• WORK INSTRUCTIONS:
(a) In the commentary on agency diversity, how many new leaders does the COMvergence research say White advertising agencies appointed, and over what period?
(b) Decide whether each statement agrees with the commentary on agency diversity. Answer yes or no, and quote the words from the commentary that settle it. (i) John Wren pledged to double the number of female creative leaders at BBDO within one year. (ii) Omnicom has made its EEO-1 data public. (iii) The COMvergence report breaks down appointments of racial and ethnic minorities.

***** PROVIDED PASSAGE *****

A MultiCultClassics visitor pointed to a MediaPost story spotlighting research from COMvergence that shows how White advertising agencies have appointed 195 new leaders over the past 16-18 months. The report appears to provide categorized breakdowns indicating the promotion of White women, but ignores racial and ethnic minorities. While White holding companies like Omnicom have steadfastly refused to publicize EEO-1 data, Omnicom President-CEO and Diverted Diversity Pioneer John Wren vowed to double the number of female creative leaders at BBDO in one year. In other words, Wren won’t share figures for racial and ethnic hiring, but he’ll put an exact quota on gender boosting—and the COMvergence report signals the female totals are being actively and openly revealed. Chip in HP CMO Antonio Lucio’s promise to expose his White advertising agencies’ success in accelerating the White women’s bandwagon, and it’s clear that gender diversity has leapfrogged true diversity. What’s more, advocating for White women has become the smokescreen du jour, deflecting attention from the exclusivity that has forever tainted the industry.

***** ENTRIES SUPPLIED *****

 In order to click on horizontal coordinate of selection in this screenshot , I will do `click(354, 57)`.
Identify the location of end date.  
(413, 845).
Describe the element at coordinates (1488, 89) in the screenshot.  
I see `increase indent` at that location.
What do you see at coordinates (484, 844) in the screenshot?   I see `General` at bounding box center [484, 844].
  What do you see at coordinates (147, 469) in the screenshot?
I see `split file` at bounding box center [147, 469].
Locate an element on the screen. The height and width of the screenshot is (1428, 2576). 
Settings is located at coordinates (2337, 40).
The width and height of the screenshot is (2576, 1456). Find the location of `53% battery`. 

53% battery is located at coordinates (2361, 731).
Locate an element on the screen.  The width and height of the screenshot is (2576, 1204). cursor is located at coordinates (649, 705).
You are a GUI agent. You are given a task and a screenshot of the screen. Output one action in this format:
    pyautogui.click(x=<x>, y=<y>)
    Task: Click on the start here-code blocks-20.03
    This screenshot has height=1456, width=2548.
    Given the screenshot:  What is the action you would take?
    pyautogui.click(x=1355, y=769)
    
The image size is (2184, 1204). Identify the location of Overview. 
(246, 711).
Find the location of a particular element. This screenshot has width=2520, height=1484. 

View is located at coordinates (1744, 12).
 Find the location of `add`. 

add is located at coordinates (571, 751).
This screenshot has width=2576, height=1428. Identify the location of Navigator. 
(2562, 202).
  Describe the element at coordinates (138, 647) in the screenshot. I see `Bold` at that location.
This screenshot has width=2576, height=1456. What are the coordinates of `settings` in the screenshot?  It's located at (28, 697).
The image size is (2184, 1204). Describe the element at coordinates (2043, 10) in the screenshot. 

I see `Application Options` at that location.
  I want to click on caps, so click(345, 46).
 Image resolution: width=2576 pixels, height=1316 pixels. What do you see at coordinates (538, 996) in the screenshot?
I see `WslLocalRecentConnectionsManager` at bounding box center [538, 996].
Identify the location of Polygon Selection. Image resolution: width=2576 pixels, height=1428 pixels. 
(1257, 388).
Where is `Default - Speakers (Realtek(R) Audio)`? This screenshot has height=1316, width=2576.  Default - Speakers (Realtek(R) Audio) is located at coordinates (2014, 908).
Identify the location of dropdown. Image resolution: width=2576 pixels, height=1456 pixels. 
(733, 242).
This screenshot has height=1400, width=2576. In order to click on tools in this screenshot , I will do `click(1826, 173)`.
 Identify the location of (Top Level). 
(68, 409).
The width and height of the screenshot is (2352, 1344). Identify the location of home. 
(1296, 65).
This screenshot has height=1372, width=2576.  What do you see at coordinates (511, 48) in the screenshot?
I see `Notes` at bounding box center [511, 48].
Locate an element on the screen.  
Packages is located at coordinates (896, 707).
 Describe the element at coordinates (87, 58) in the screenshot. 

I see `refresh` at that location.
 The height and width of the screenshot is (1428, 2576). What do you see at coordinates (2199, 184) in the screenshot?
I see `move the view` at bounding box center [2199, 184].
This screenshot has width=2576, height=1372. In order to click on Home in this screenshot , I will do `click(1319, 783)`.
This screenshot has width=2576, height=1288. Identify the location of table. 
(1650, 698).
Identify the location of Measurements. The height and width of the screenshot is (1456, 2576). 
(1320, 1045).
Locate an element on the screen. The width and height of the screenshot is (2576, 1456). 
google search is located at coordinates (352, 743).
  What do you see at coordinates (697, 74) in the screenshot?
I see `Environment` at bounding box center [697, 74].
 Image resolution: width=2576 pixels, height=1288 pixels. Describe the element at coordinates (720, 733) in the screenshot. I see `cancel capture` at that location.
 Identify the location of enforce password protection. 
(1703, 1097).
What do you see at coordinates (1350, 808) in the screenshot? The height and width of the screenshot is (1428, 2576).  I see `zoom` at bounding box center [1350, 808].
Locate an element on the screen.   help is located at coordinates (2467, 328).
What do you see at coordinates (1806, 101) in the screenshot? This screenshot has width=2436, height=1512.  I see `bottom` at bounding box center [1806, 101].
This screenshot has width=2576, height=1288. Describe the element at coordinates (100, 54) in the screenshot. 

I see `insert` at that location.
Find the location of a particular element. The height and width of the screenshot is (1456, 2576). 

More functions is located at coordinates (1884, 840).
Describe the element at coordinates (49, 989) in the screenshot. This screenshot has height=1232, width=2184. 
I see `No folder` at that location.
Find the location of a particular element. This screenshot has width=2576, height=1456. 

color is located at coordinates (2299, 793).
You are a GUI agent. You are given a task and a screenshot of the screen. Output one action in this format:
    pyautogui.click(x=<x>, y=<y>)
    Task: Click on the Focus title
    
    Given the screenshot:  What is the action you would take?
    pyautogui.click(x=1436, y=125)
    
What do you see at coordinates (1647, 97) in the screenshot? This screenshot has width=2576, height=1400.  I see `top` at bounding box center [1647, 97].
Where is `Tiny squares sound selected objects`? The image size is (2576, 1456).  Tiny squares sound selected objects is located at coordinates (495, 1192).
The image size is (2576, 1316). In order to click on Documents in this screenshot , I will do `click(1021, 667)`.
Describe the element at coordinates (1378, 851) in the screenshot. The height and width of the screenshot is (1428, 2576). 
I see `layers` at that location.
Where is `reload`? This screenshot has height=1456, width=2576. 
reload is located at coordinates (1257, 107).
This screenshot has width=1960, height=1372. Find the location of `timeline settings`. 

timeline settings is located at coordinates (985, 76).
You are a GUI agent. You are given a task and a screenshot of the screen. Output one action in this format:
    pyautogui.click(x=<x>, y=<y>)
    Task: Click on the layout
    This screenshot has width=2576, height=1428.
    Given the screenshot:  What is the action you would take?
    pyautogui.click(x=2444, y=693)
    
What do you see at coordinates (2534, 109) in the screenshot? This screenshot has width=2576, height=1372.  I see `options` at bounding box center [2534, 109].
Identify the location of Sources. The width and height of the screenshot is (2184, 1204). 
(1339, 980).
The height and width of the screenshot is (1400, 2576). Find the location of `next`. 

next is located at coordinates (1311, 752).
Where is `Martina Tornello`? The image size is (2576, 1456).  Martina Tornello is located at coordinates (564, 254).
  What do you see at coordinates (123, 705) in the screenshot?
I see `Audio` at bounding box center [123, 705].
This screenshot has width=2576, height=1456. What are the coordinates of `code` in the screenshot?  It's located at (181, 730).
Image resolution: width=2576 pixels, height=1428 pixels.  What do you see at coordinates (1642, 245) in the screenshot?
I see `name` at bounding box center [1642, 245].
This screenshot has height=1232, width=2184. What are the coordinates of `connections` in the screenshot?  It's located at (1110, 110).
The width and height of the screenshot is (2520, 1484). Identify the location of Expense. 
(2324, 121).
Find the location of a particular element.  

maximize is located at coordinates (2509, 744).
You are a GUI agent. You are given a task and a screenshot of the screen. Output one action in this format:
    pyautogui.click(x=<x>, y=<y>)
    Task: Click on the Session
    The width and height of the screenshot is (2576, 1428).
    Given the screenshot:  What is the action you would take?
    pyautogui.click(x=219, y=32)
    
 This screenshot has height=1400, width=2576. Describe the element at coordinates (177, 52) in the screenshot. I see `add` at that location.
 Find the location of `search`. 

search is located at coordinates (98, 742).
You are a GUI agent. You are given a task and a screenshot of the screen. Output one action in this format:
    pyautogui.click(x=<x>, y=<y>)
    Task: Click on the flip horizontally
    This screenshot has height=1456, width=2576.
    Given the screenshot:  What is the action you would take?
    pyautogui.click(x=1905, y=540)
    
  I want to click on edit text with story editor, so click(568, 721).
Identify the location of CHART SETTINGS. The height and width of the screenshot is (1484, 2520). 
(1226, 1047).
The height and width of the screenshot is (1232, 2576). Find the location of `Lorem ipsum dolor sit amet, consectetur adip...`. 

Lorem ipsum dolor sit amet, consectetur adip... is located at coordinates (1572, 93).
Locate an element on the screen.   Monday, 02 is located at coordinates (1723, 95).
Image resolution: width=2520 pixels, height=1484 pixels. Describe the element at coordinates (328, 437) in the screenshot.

*****

• RESULTS:
(a) 195 new leaders over the past 16-18 months.

(b)
(i) Yes: "vowed to double the number of female creative leaders at BBDO in one year"
(ii) No: "Omnicom have steadfastly refused to publicize EEO-1 data"
(iii) No: "but ignores racial and ethnic minorities"